Estos recuerdos afloran ahora que las redes anuncian la apertura de la casa museo del arquitecto Pedro Ramírez Vázquez. Y es que con motivo de eso y hasta ahora, hago conciencia de cuánto su obra ha sido el escenario de fondo de los momentos de mi vida y la de tantos. Ese nombre sin rostro se grabó en mi memoria infantil mientras jugaba tumbada en el tapete de la sala: “lo va a hacer Ramírez Vázquez”, le oí decir a los adultos algunas veces, las suficientes para entender que no se hablaba de cualquier Ramírez o cualquier Vázquez. Sus dos apellidos dichos de corrido, como si fueran uno solo, hacían pensar en un viejo conocido del que se hablaba con respeto, con un tono que hacía parecer una obviedad que él era quien tenía la capacidad para realizar los más grandes proyectos.

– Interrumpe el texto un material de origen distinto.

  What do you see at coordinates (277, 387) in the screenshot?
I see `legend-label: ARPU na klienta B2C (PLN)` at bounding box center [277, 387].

Es hasta ahora cuando veo, delante del nombre, un rostro, el de un alumno de Pellicer allá en San Ildefonso; el del hijo de un librero de viejo que hizo de su nombre y apellidos una insignia. Que logró cambiar el orden del nombre suyo y el de sus obras: de “él es Pedro Ramírez Vázquez y construyó esta obra” a “esta obra fue construida por Pedro Ramírez Vázquez”.
Para eso no basta ser buen arquitecto, se necesita ser un creador; un creador estratega y visionario, un visionario humanista y honesto, comprometido, patriota, solo así se llega a ser respetado por estudiantes, empresarios y presidentes; solo así se llega a ser parte de esa estirpe que son los hombres de una pieza; siempre haciendo equipo, sumando talentos, apoyándose, como decía él, en “las mejores manos derechas”. Qué estilo francés ni qué nada, eso que lo hiciera el resto del mundo; él sabía que con lo creado por nuestra cultura sobra y basta para inspirar sin límite.

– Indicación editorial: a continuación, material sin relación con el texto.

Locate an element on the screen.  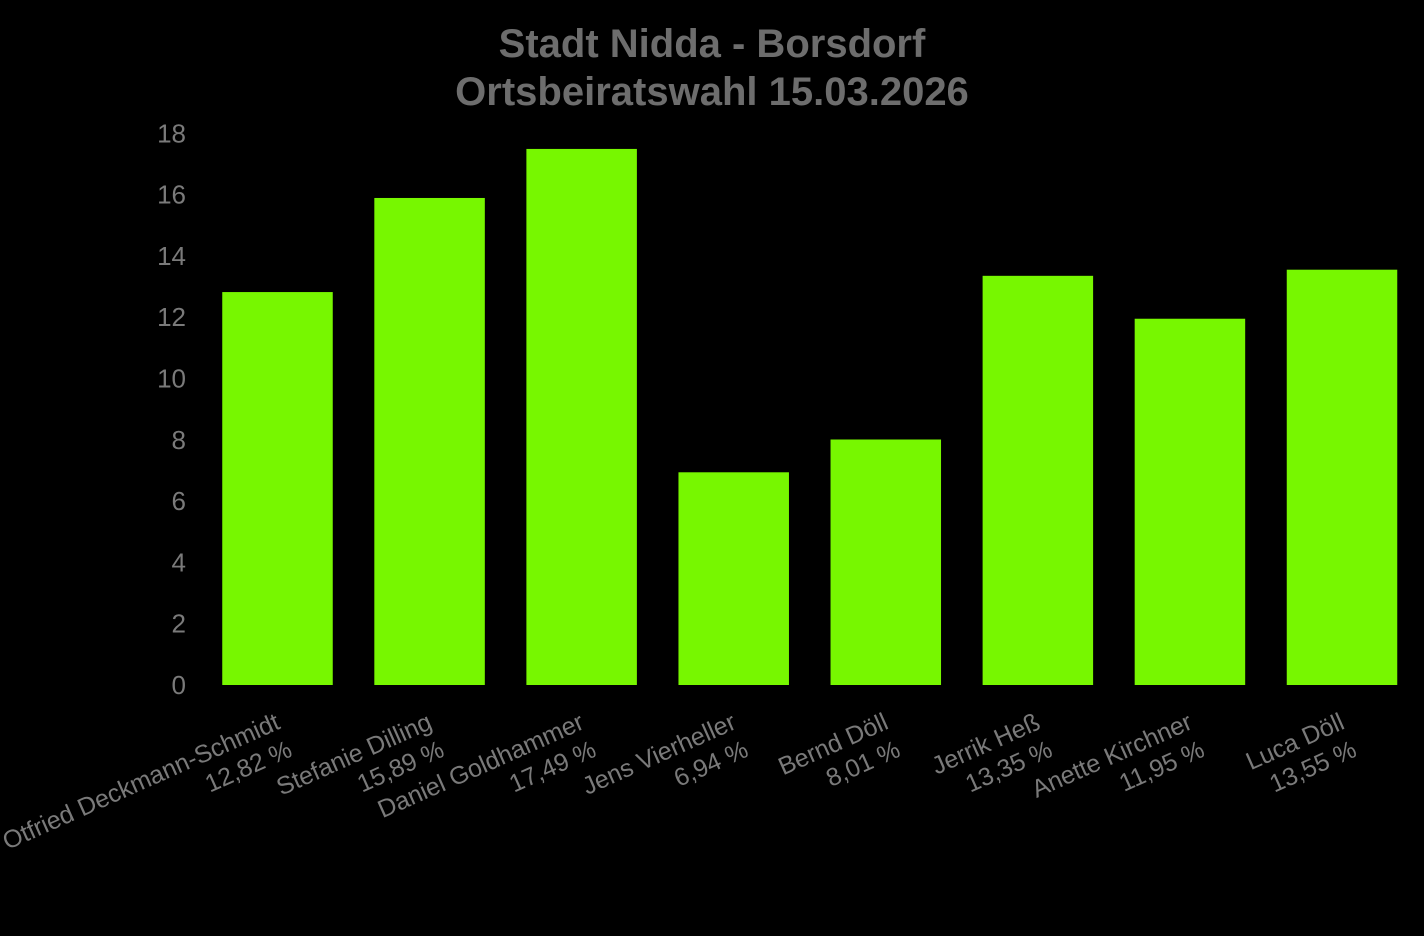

Es hoy cuando le valoro haber construido espacios en los que nos hemos, a nuestra vez, construido nosotros; cuando entiendo su genialidad para habernos reflejado como lo que somos: cruce de caminos, fusión de civilizaciones antiguas con modernidad; para proyectar, con sus conceptos y creatividad, en ladrillos -y antes en papel- nuestra identidad.
Lo sentiré aún más cercano al conocer y estar en el sitio donde pensaba y se inspiraba; la silla y el escritorio donde trazaba y bocetaba; los planos y maquetas de lo que me resulta familiar y lo que no tanto, como sus escuelas rurales y proyectos internacionales; la memorabilia de aquellas olimpiadas: vestuario, carteles, medallas; réplicas de esculturas, recuerdos, fotos, su biblioteca completa.
Hoy, que el DF ya no existe y la ciudad se sigue construyendo al lado y encima de la ciudad que fue, que ha pasado una década desde su partida el mero día de su cumpleaños 94, sus recintos siguen como su creador los quería: vivos y funcionando, es decir, sirviendo de escenario para tantas vidas.